Psychological Safety in the Emergency Department during the COVID-19 Pandemic: A Single Centre Survey Study
Author(s) -
Fatimah Lateef
Publication year - 2022
Language(s) - English
DOI - 10.54026/crem/1027
Subject(s) - psychological intervention , psychological safety , emergency department , feeling , seniority , pandemic , patient safety , occupational safety and health , psychology , safety culture , mental health , inclusion (mineral) , baseline (sea) , health care , medicine , medical emergency , nursing , covid-19 , applied psychology , psychiatry , social psychology , engineering , political science , management , disease , pathology , law , infectious disease (medical specialty) , economics , aerospace engineering
The Emergency Department represents a complex healthcare setting for delivery of acute and emergent care, 24 hours a day. We set out to measure the level of psychological safety among emergency department staff during the ongoing Covid-19 pandemic.
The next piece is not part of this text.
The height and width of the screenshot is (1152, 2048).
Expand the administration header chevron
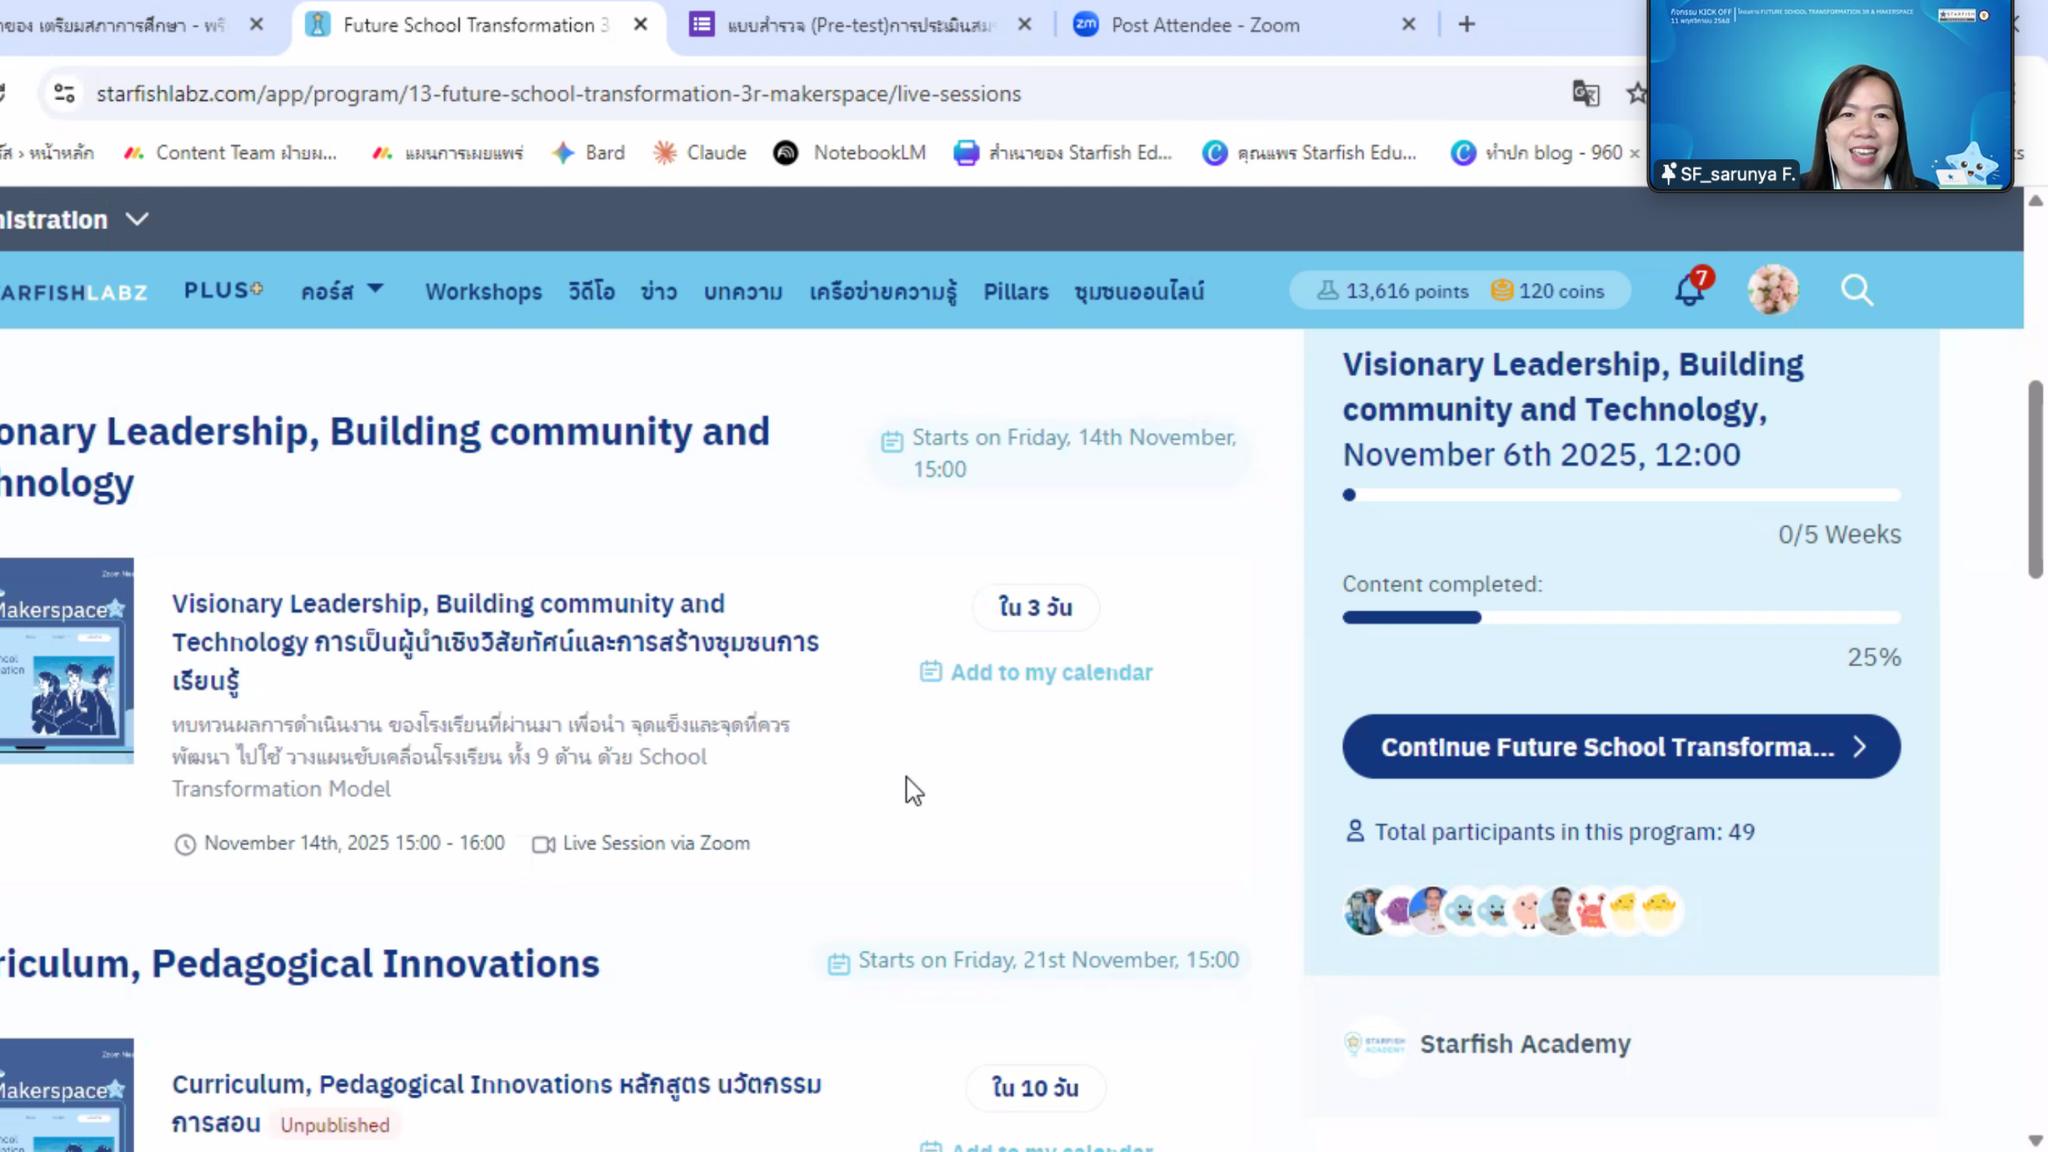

We have employed Clark TR’s definition of psychological safety, which comes in four stages namely: Inclusivity, Learning Safety, Contributory Safety and Challenger Safety to carry this out through the use of a series of questions. Our team also decided to innovate and add another domain known as Behavioural Safety. This was thus considered as the fifth stage of psychological safety in our survey. As this is the first such survey on psychological safety conducted in our ED, we intended to view these parameters and domains as a baseline, for future studies as well as interventions. Moreover, having been through the Covid-19 pandemic, we do realise there may be some new perspectives, feelings and behaviours, which may have become inculcated by the experience of the staff. We thus felt this would be beneficial in gauging the current state of psychological safety as well as the future directions and trajectory we can plan for our survey results showed that across all the stages of psychological safety in the emergency department, doctors demonstrated a higher level of psychological safety as compared to nurses; with inclusion safety, learning safety and behaviour safety being the highest, whilst challenger safety was the lowest. In addition, there were no significant differences during subgroup analysis on gender and seniority and its impact on psychological safety.